::: Supplied information :::

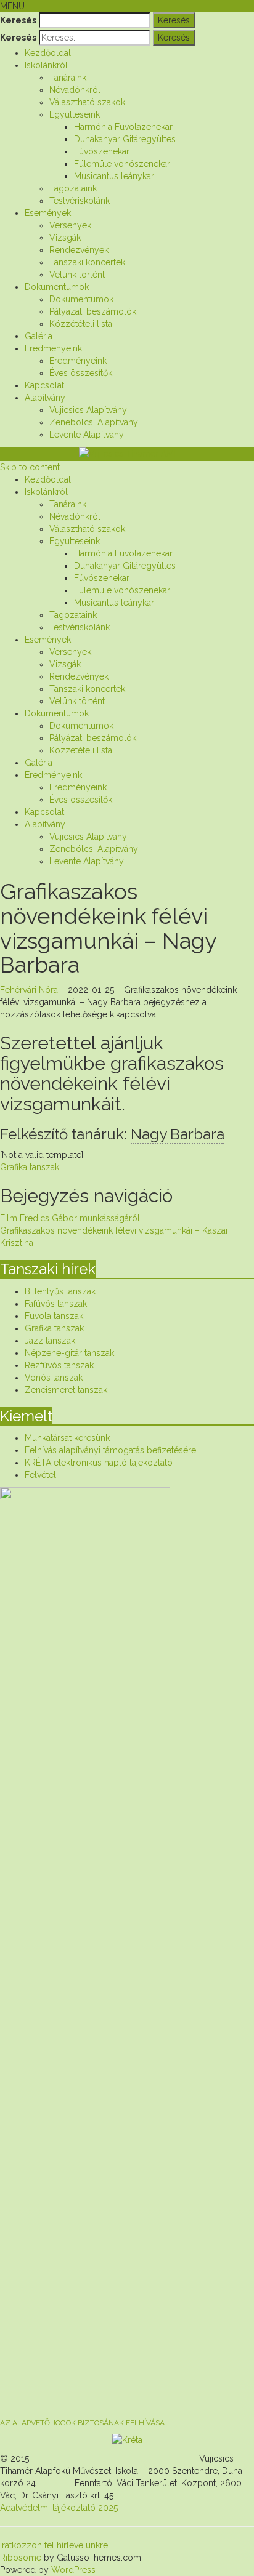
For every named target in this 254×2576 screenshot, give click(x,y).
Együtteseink (74, 114)
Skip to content (30, 467)
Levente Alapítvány (86, 434)
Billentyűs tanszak (60, 1291)
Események (48, 213)
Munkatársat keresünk (67, 1438)
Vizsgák (65, 238)
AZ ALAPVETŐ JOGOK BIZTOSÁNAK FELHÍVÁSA (82, 2422)
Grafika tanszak (29, 1167)
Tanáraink (67, 77)
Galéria (38, 336)
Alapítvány (45, 398)
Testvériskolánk (79, 201)
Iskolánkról (46, 65)
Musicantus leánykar (114, 176)
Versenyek (70, 225)
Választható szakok (87, 102)
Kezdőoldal (48, 53)
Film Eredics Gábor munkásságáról (70, 1218)
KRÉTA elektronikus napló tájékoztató (99, 1462)
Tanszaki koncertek (87, 262)
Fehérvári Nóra (29, 990)
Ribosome (20, 2557)
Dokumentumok (57, 287)
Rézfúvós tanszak (59, 1365)
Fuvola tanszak (54, 1316)
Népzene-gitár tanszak (69, 1353)
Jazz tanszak (50, 1341)
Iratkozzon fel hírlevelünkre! (55, 2545)
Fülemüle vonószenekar (122, 164)
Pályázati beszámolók (92, 311)
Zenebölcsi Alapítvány (93, 422)
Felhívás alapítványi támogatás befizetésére (110, 1450)
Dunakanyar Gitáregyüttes (125, 139)
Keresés (18, 20)
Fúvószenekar (101, 151)
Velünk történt (77, 274)
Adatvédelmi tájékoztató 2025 (59, 2508)
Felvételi (41, 1475)
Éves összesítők (80, 373)
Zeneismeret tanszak (66, 1390)
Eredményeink (53, 348)
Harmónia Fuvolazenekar (123, 127)
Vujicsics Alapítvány (88, 410)
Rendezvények (79, 250)
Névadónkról (74, 90)
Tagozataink (73, 188)
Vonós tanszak (54, 1377)
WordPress (72, 2570)
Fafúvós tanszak (56, 1304)
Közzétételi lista (80, 324)
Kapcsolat (44, 385)
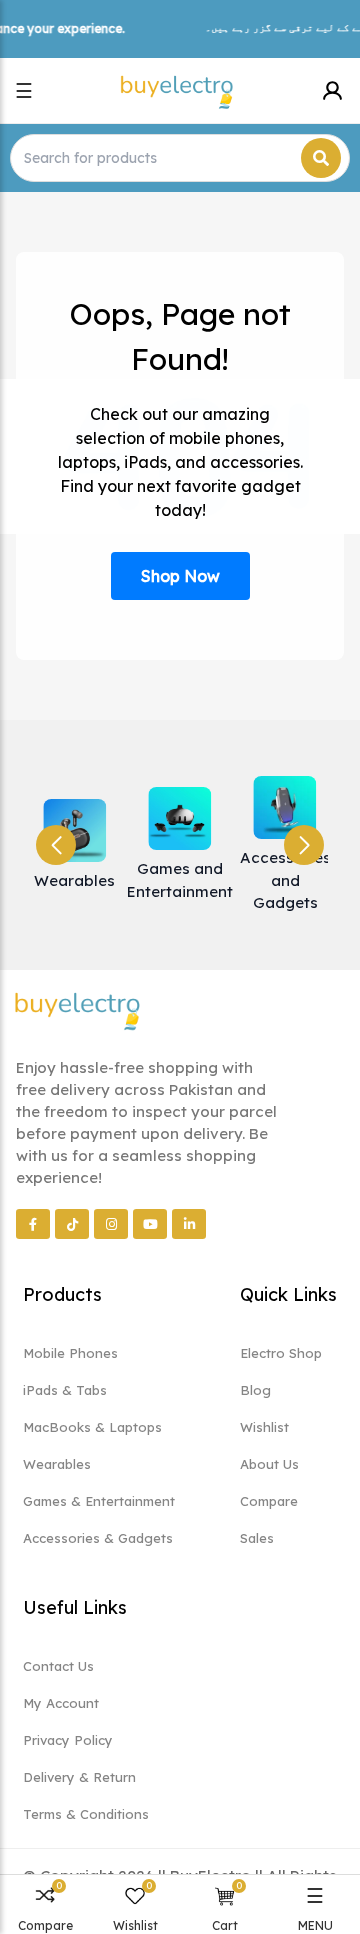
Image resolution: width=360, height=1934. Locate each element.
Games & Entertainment (99, 1501)
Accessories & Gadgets (98, 1538)
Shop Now (180, 576)
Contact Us (58, 1666)
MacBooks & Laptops (92, 1427)
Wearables (57, 1464)
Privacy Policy (68, 1740)
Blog (255, 1390)
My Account (61, 1703)
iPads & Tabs (65, 1390)
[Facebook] (33, 1224)
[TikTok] (72, 1224)
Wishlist (264, 1427)
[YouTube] (150, 1224)
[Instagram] (111, 1224)
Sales (257, 1538)
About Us (269, 1464)
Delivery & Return (79, 1777)
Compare (269, 1501)
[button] (304, 845)
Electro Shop (281, 1353)
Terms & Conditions (86, 1814)
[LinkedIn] (189, 1224)
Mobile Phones (70, 1353)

:::

What to do :: Repeat, with no pictures, each line from the beginning of the data through the line containing "Testvériskolánk (79, 201)", inclusive.

Output ::
For every named target in this 254×2576 screenshot, give click(x,y).
Együtteseink (74, 114)
Skip to content (30, 467)
Levente Alapítvány (86, 434)
Billentyűs tanszak (60, 1291)
Események (48, 213)
Munkatársat keresünk (67, 1438)
Vizsgák (65, 238)
AZ ALAPVETŐ JOGOK BIZTOSÁNAK FELHÍVÁSA (82, 2422)
Grafika tanszak (29, 1167)
Tanáraink (67, 77)
Galéria (38, 336)
Alapítvány (45, 398)
Testvériskolánk (79, 201)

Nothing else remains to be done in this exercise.